Now we start with one thing: server data. The server tells us which locations people accessed and how many times. Now I can't tie this to an actual file, just a name of a file. So let's say I got hot pictures of some woman named Alotta Fagina. According to my naming convention, her first picture would be named afagina01.jpg, unless there was another A. Fagina. I try to rank pictures, though, so I might have put up a picture of Alotta Fagina in a white bikini as afagina01.jpg for the month of February and changed that picture to the name afagina22.jpg for the month of March (and let's say there was no picture by this name before), while a picture of her in a black bikini became the new afagina01.jpg. So at the end of March, I'd have a download number for afagina01.jpg that would be the downloads of the white bikini picture during February plus the downloads of the black bikini picture during March, and a download number for afagina22.jpg that would be the downloads for the white bikini picture during March.

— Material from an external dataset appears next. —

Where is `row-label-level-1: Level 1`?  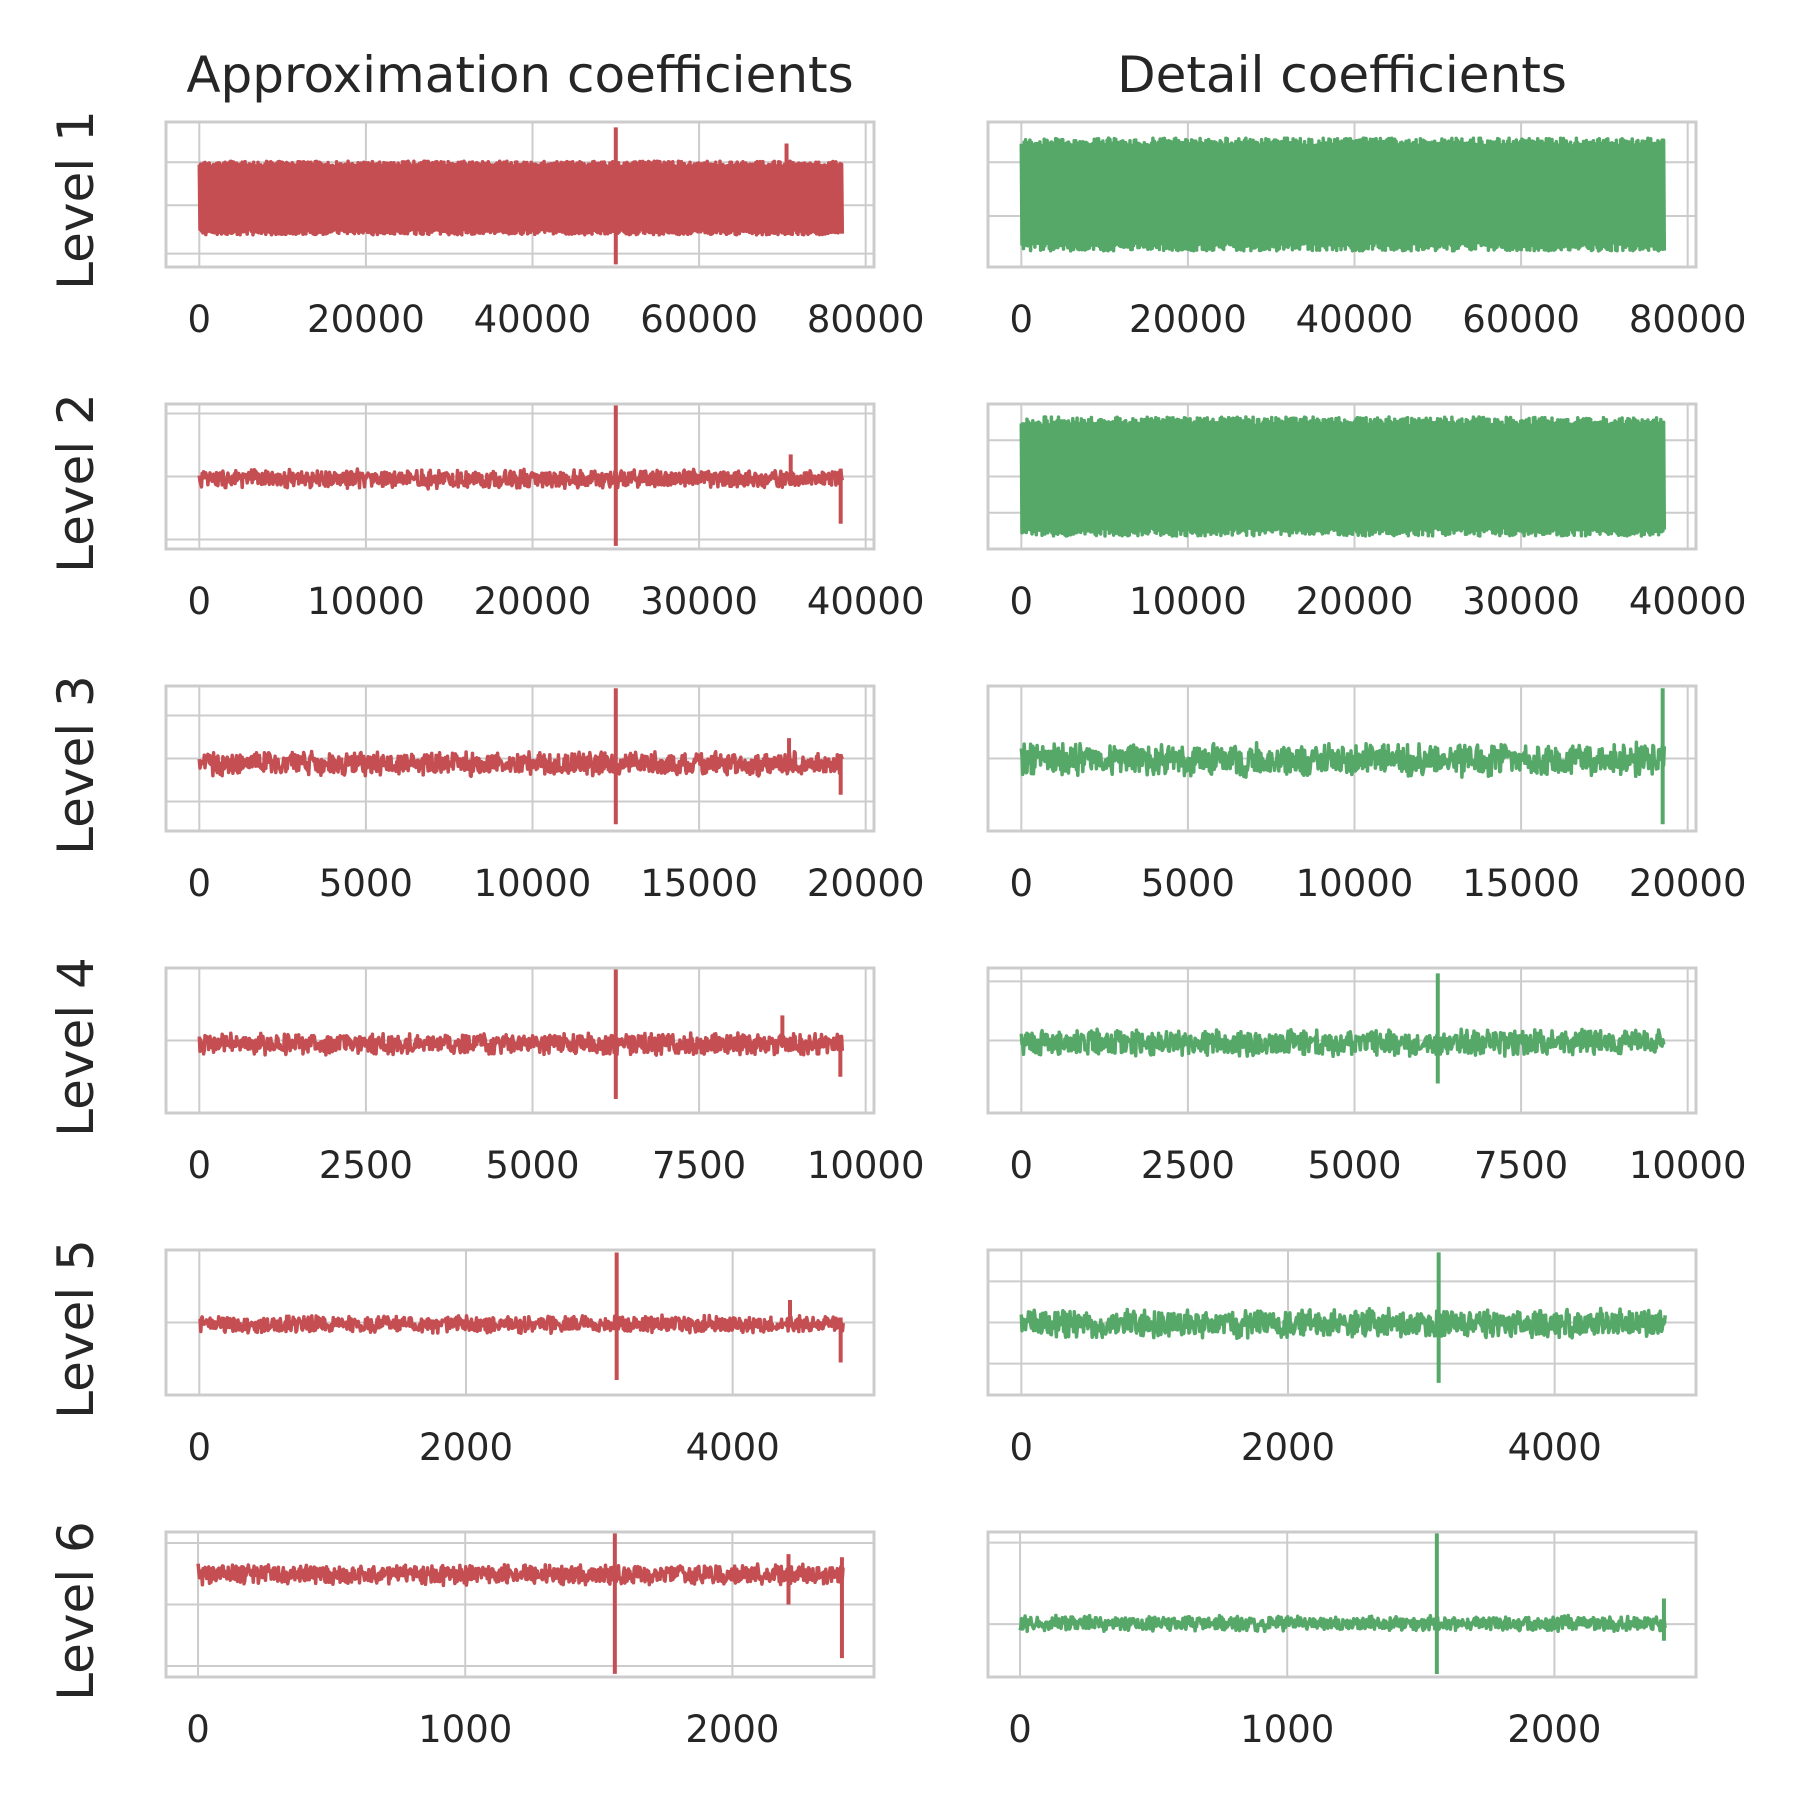
row-label-level-1: Level 1 is located at coordinates (76, 200).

Now the question becomes how to compare different girls based on these numbers. I should also add that none of these numbers show up until the location has been downloaded 20 times. Anyway, it's not fair to compare the total downloads for girls, as some have many more pictures. At the same time, it's not fair to compare their most downloaded picture, as more people will download the same picture if a girl has fewer pictures, i.e. if they have fewer choices. So I came up with a formula, that takes the number of downloads for the most downloaded picture of a girl (again, let me note that the downloads include other pictures previously at that URL) plus 2/3 the second most for a girl plus 4/9 the third most and so on until you run out of pictures. (The old domain only rankings use 1/2, 1/4, etc.) But not every girl has been on the page for an equal amount of time, so we have to adjust for that. We have time factors for every day on the server. They basically take the total number of hits (i.e. HTML pages downloaded) the server got for its entire span and divide by the total hits the server got for the period when the girl was on the page.

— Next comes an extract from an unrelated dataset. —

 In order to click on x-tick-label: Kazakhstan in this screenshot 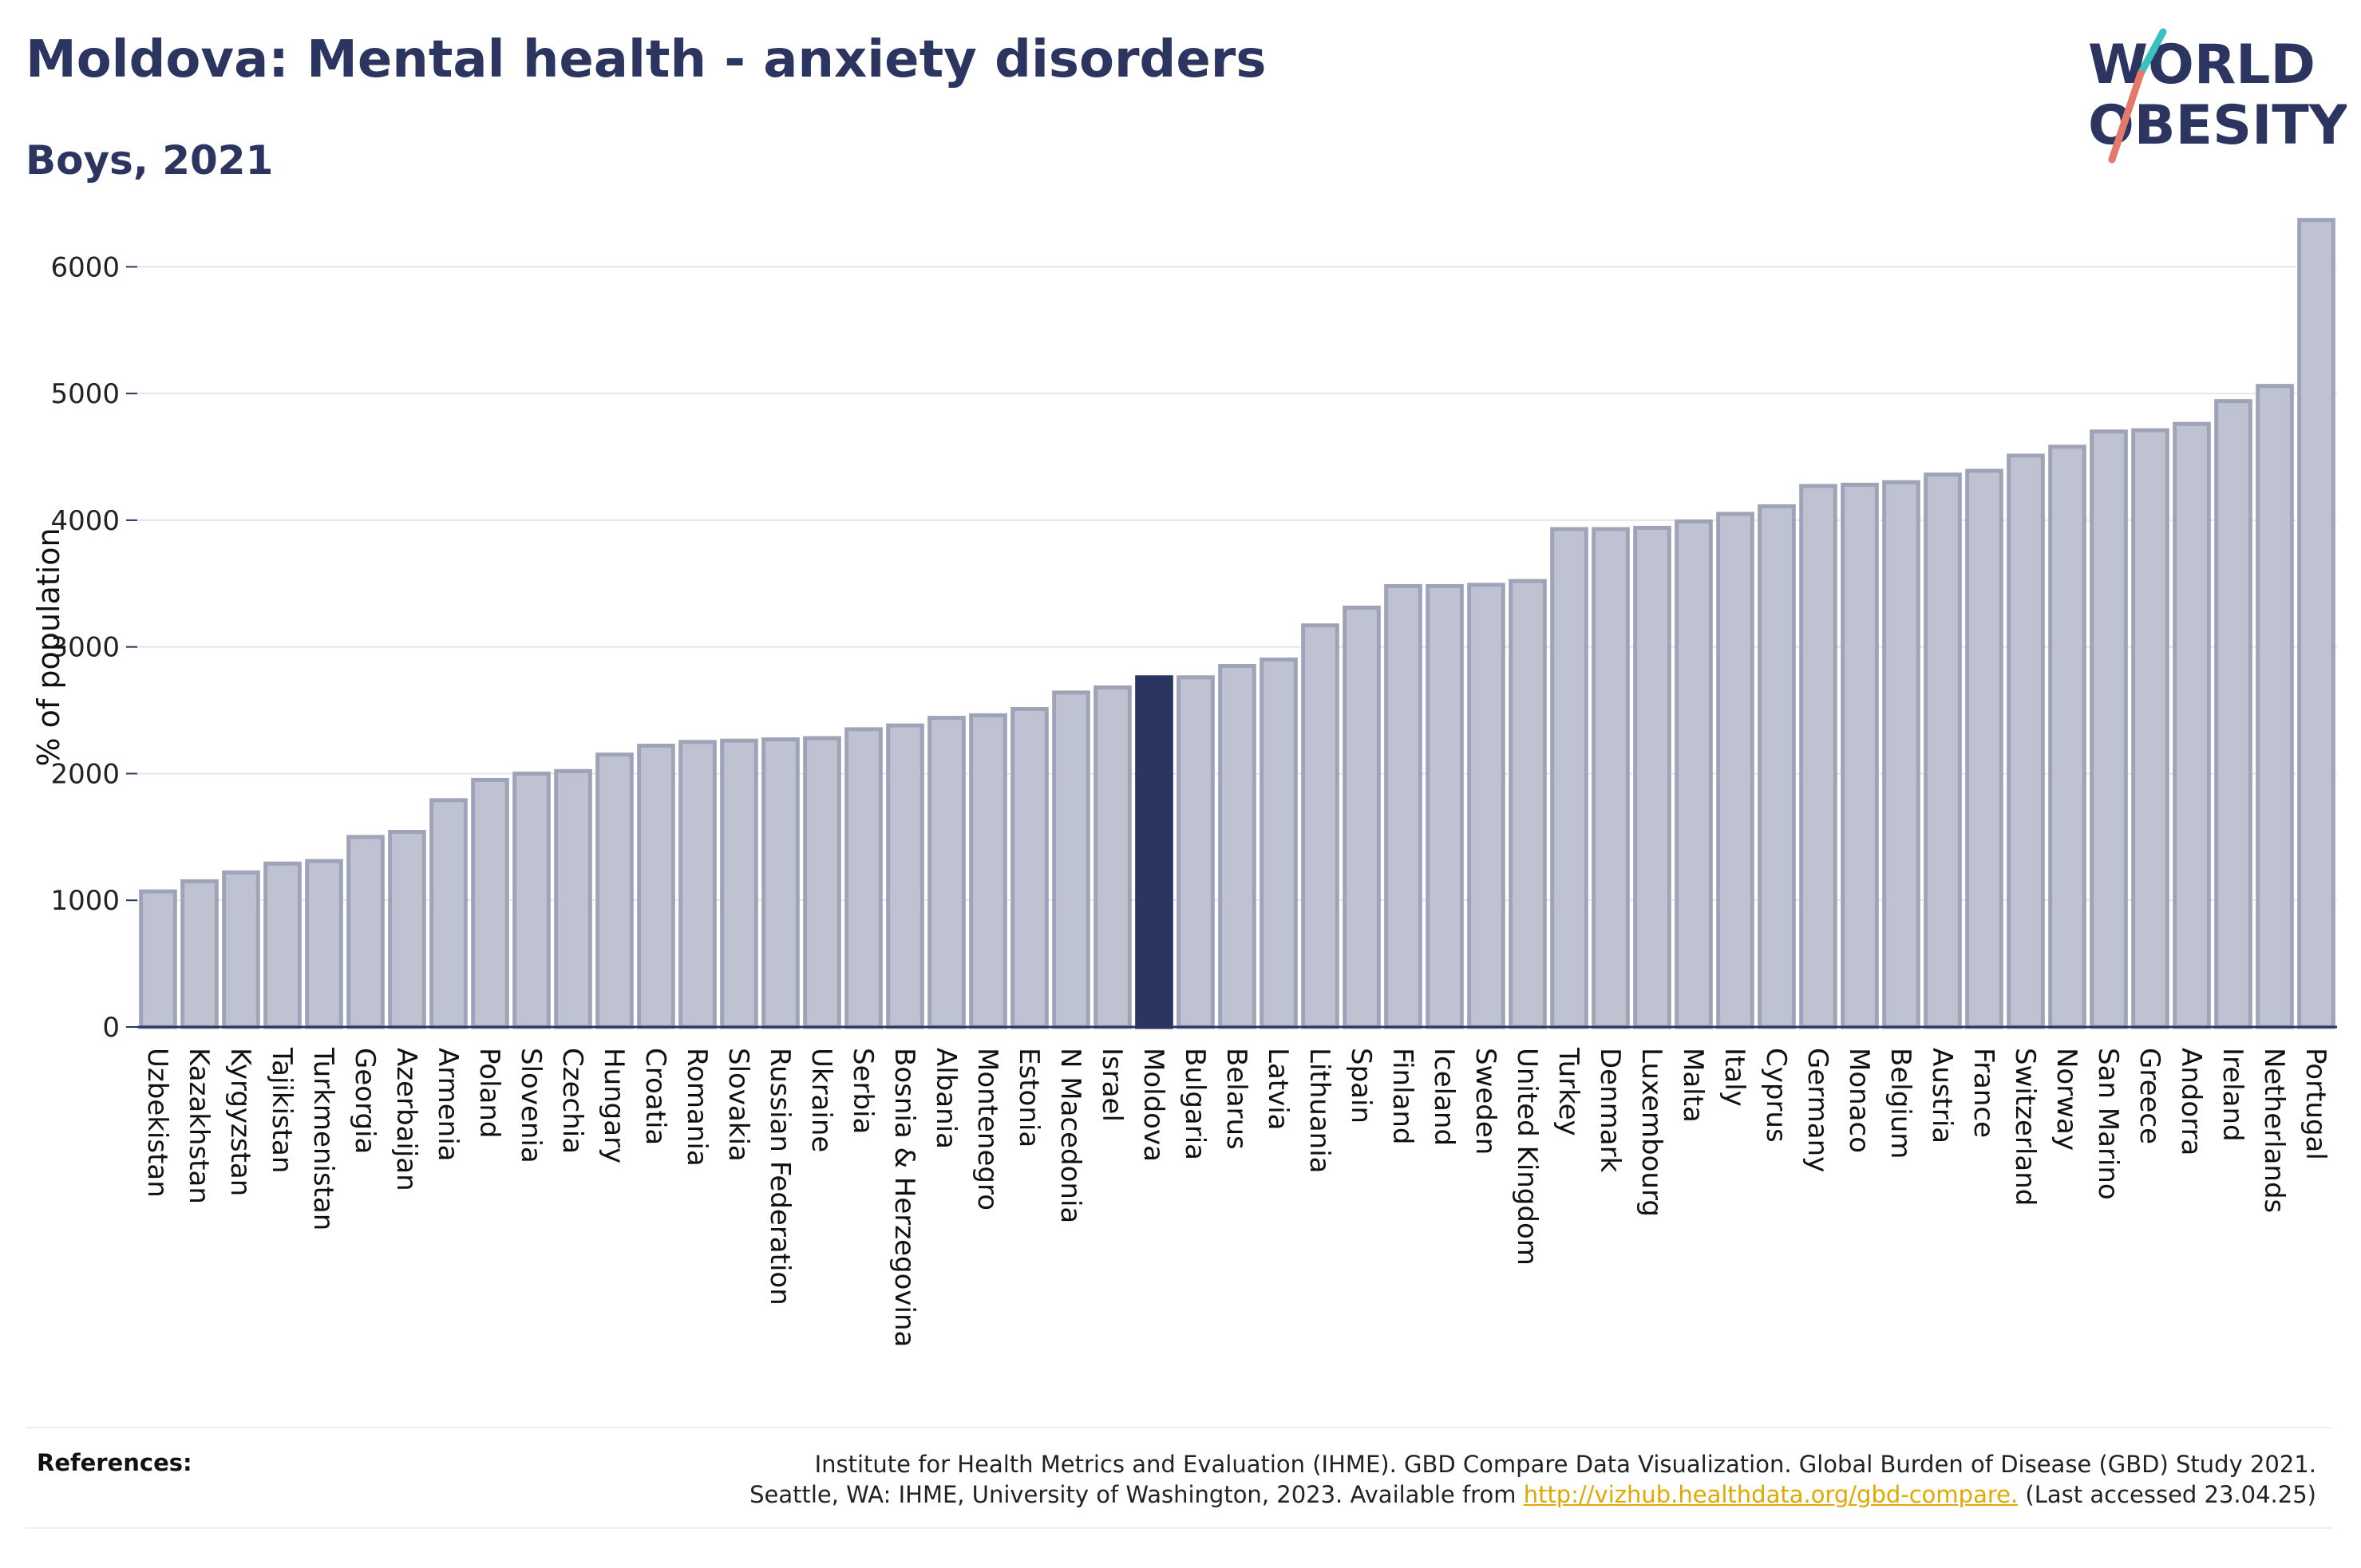, I will do `click(199, 1126)`.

Traffic for All Time by Week, after Subtracting Pages within Pages
So now we have some giant number for every girl. How does that translate to the grade you see? Well, have you ever heard of "curving" a test? Usually I was used to it meaning a flat percentage being added to every score, e.g. the highest score on a test is 80% so my 12% becomes 32%. Well, that's not exactly what curving means, as its roots are from fitting scores to a bell curve. This means that scores would be ranked and fit to a predefined spread, so someone would set the center of the curve at 75, the bottom at 50, and the top at 100 (the center and the spread can be changed, of course). So let's say you have the lowest grade in the class and it's a 72. You'd actually get bumped down to a 50. The shape of the bell means the highest number of scores are where the shape of the bell is highest. It's a way of clustering scores near the average. Anyway, we don't do that. This is sort of an in-between, the type of approach you'd use if you're, say, scoring the SATs.
Basically, these scores are standardized. The important thing here is a number called the standard deviation. You add together the squares of all the differences between the scores and the averages, divide this sum by the number of scores, and take the square root, and this is the most common measure of spread out there. So we figure out how many standard deviations above or below the average each score is, and then define the average as 75. We then define the second highest score (for the old domain only rankings, the highest instead of the second) as 100, which sets the value of how much each standard deviation is worth in our standardized scores. There, so now you know the elaborate system for generating a simple set of hotness grade numbers.